BACKGROUND: Rectal STI coinfection models enhance the understanding of rectal HIV transmission risk factors. MATERIALS AND METHODS: Rhesus macaques (n=9) were exposed to one of three rectal Chlamydia trachomatis (CT) challenges: C. trachomatis L2 (CT-L2 ); C. trachomatis serovar E (CT-E), followed by CT-L2 ; or CT-E, treatment/clearance, then CT-L2 . Infections were monitored by PCR. Weekly blood and rectal secretion/lavage samples were collected for cytokine analyzes and/or epithelial sloughing, occult, and overt blood determinations.

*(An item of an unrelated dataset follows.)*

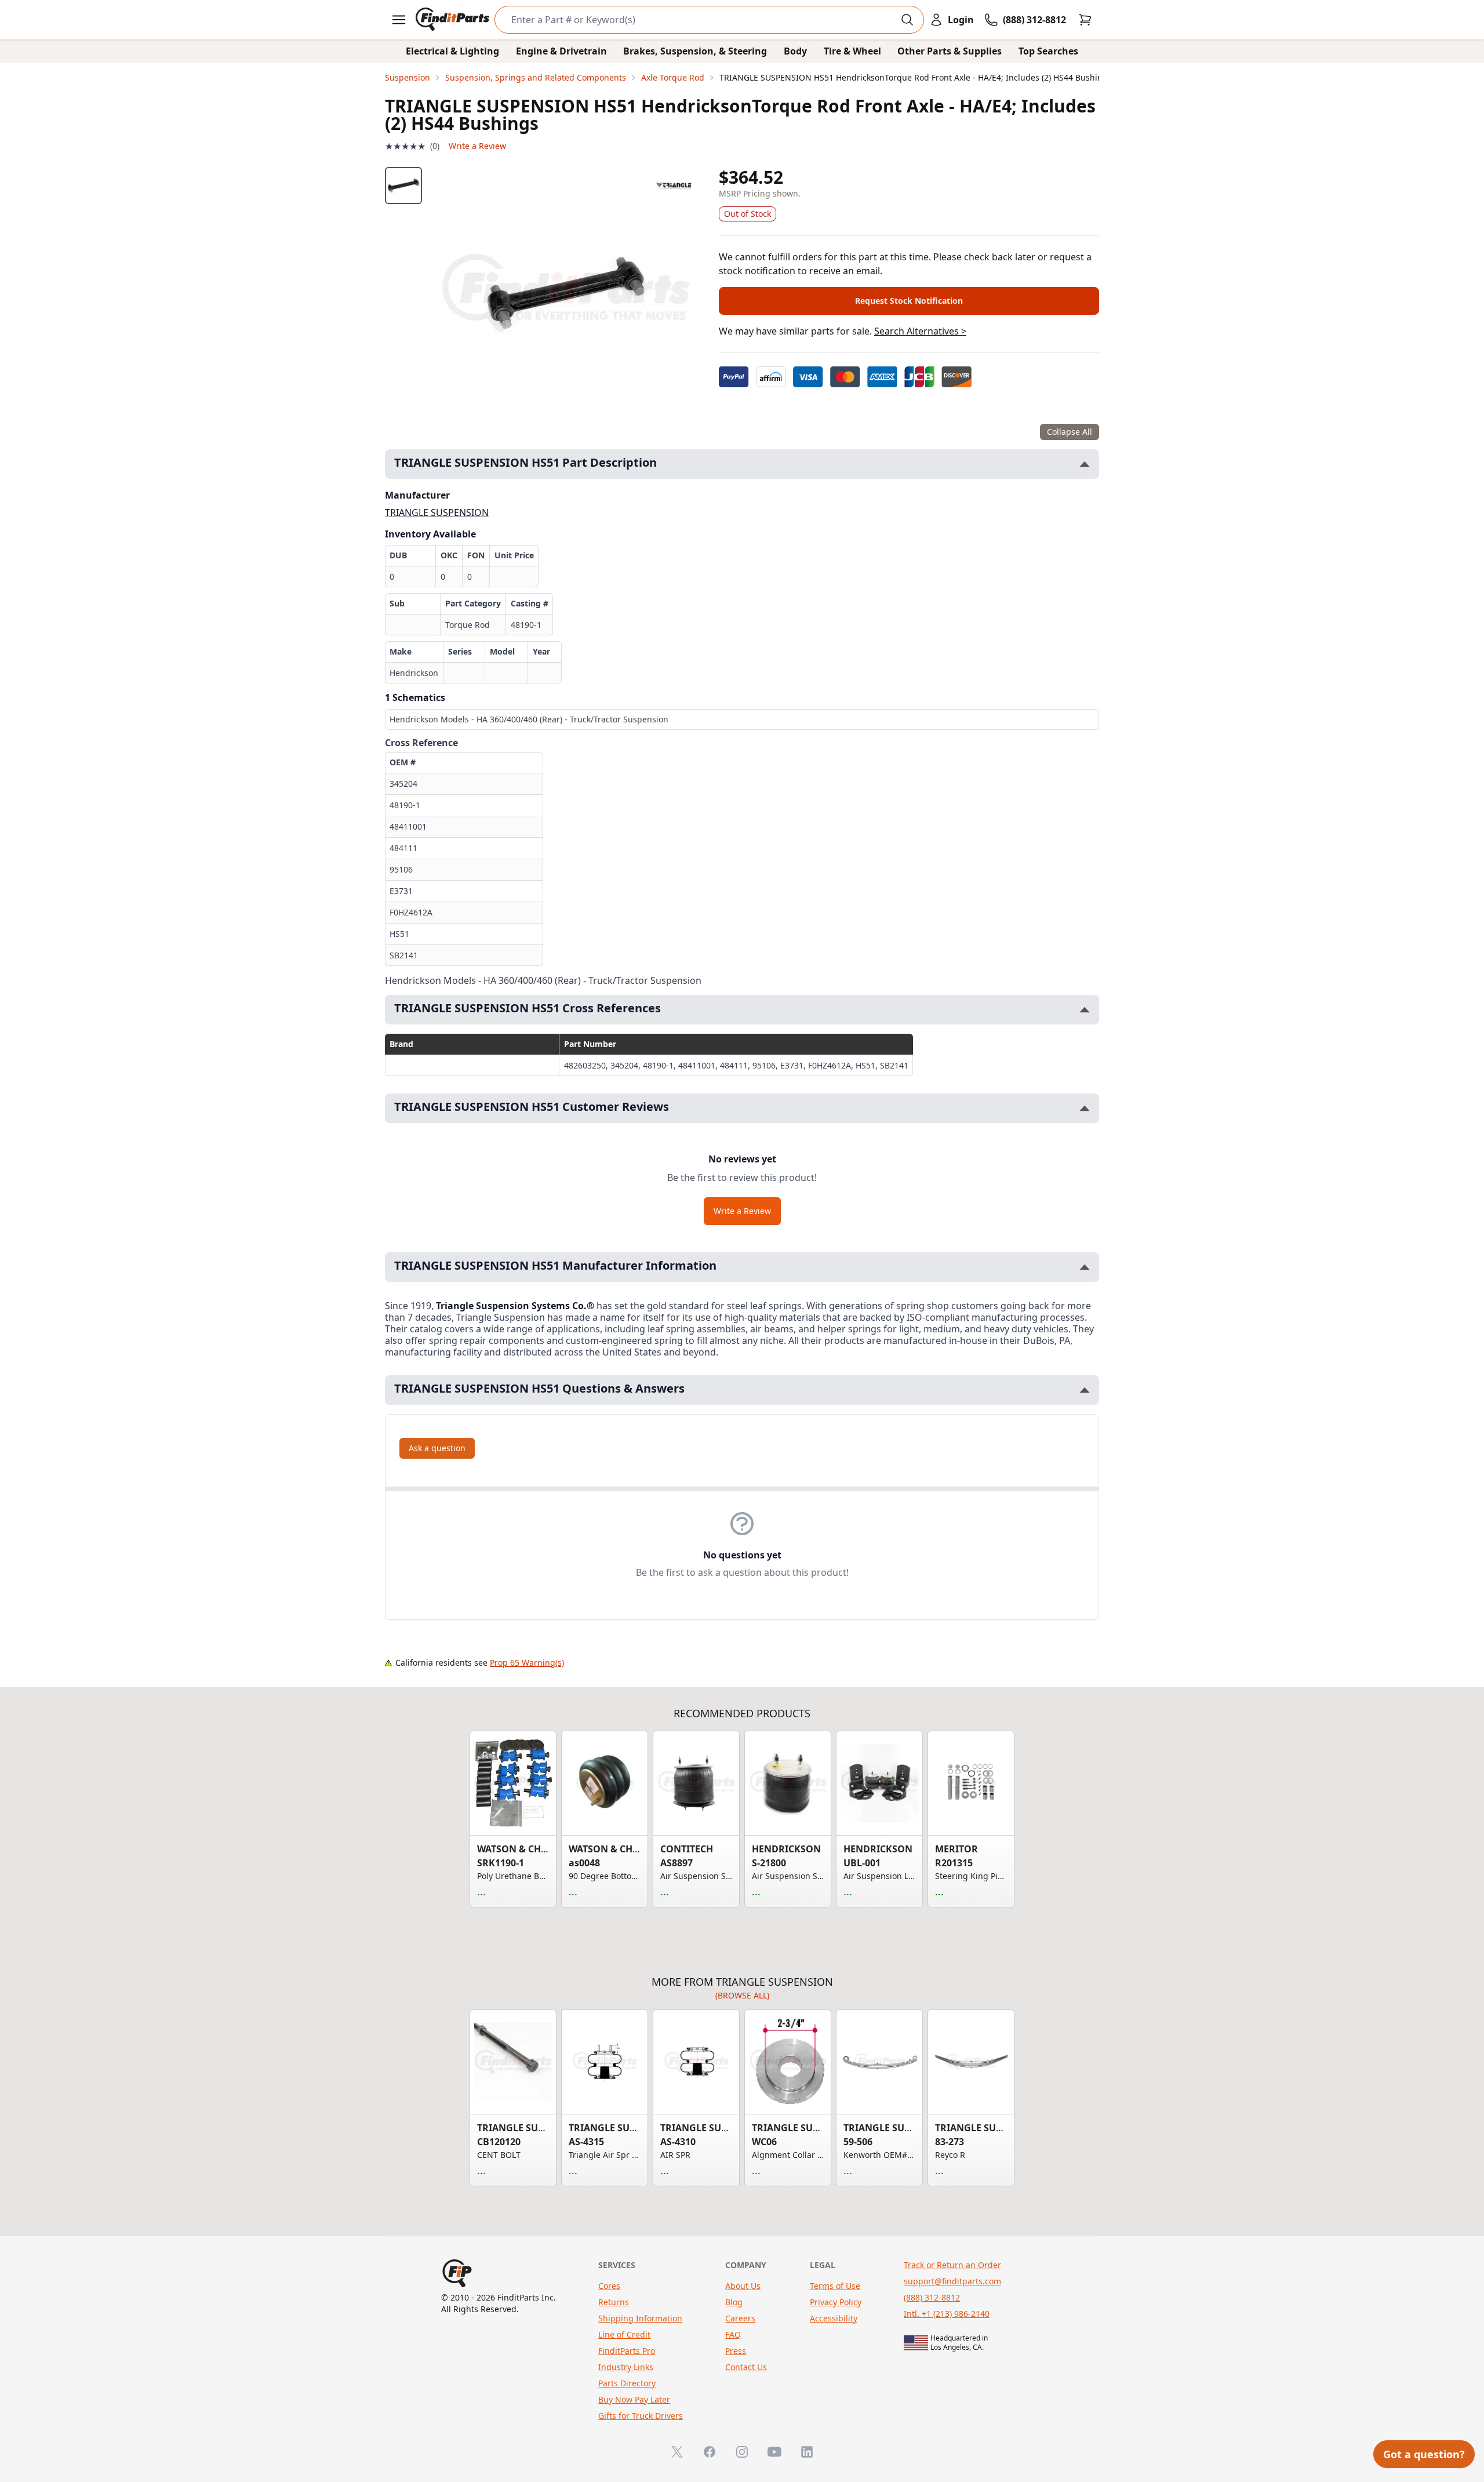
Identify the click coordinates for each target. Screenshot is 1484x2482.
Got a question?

RESULTS: Chlamydial infections were successfully established in each animal, with varying degrees of persistence. Mucosal IL-1beta was upregulated in animals consecutively infected with CT-E then CT-L2 (P=.05). Epithelial sloughing was also significantly increased post-infection in this group (P=.0003). CONCLUSIONS: This study demonstrates successful rectal infection of rhesus macaques with CT-E and CT-L2 and describes measures of assessing rectal inflammation and pathology. Different infection strategies yield varying inflammatory and pathologic outcomes, providing well-described models for future SIV/SHIV susceptibility studies.